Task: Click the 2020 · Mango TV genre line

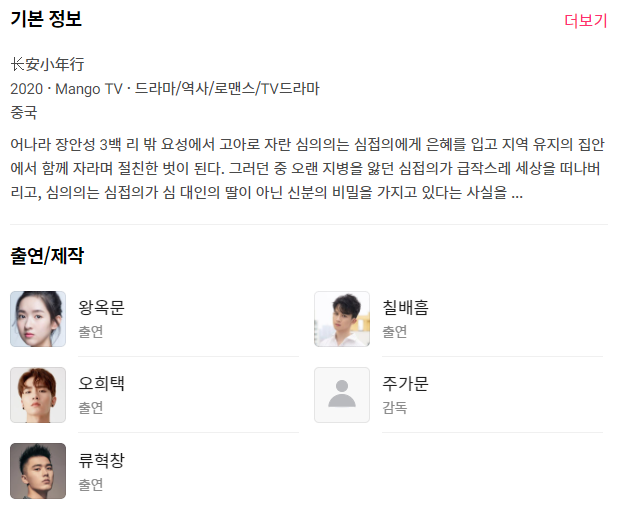Action: [164, 89]
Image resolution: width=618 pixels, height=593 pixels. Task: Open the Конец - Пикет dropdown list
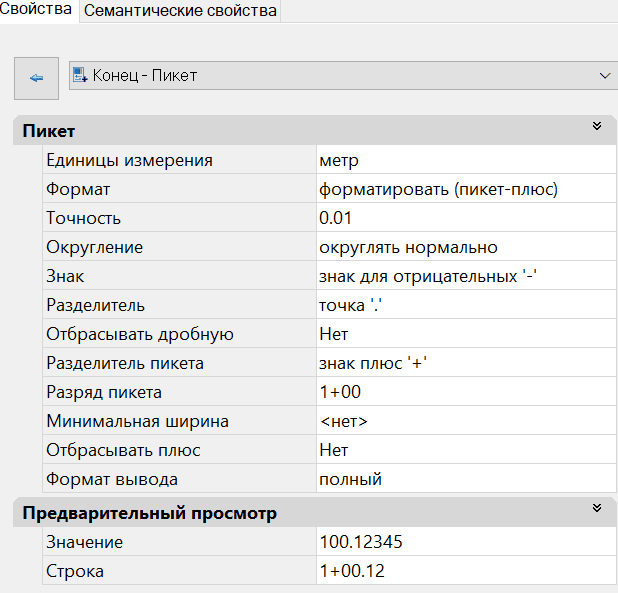(604, 76)
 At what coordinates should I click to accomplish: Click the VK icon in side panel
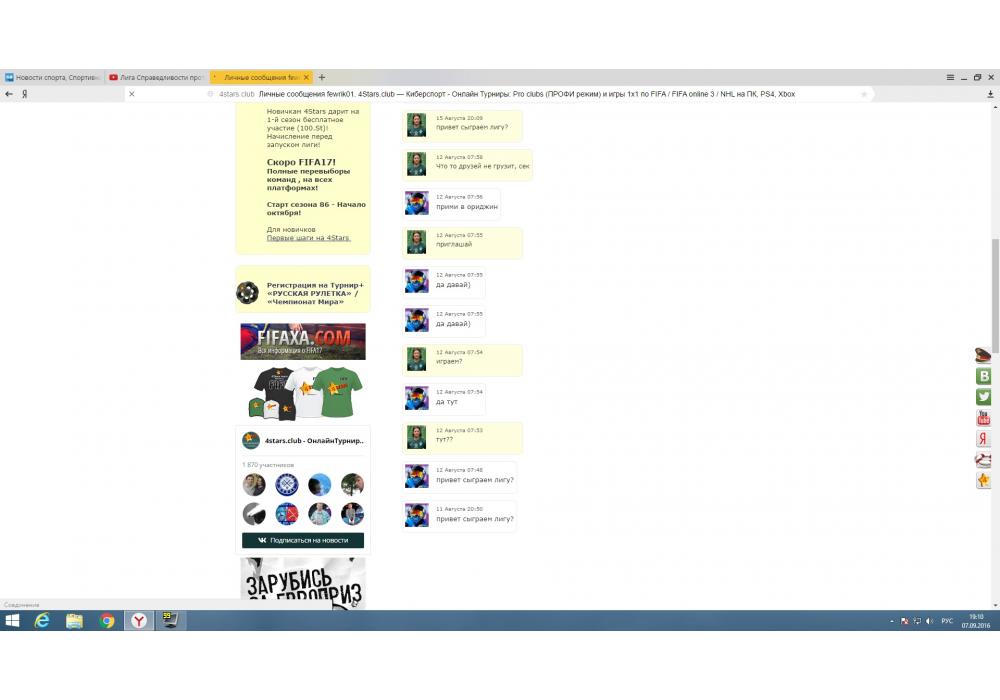(x=983, y=376)
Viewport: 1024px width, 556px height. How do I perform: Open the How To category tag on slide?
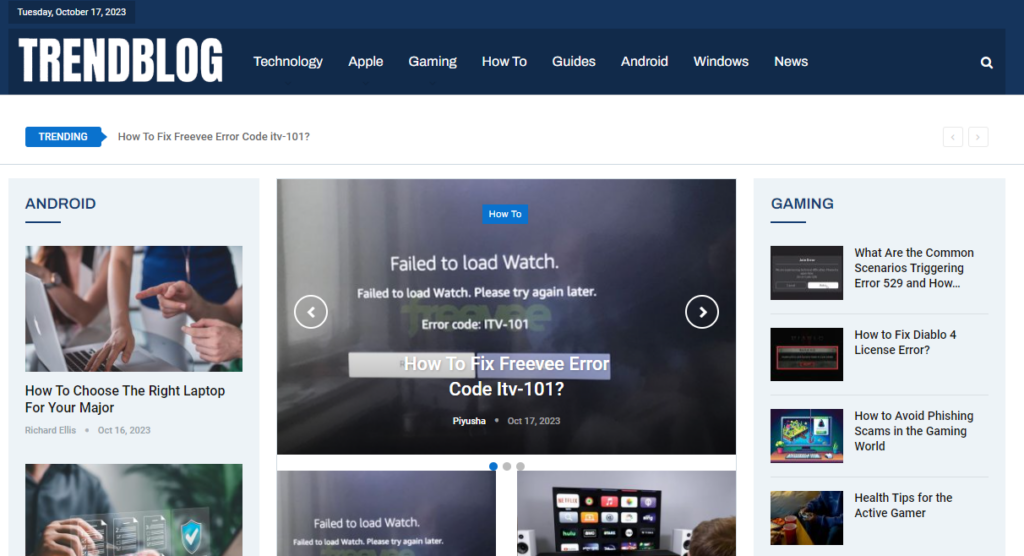point(505,214)

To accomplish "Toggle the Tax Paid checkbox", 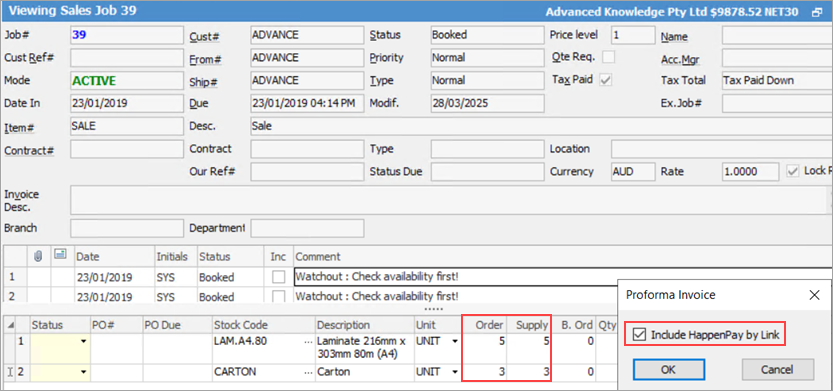I will tap(606, 80).
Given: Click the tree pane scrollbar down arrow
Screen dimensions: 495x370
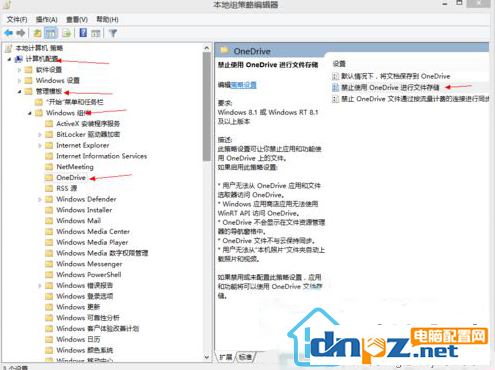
═══
Looking at the records above, extract only the lines from the one with "Given: Click the" through the last line, exactly, with the pictures left out.

» Output for this task
Given: Click the tree pane scrollbar down arrow
Screen dimensions: 495x370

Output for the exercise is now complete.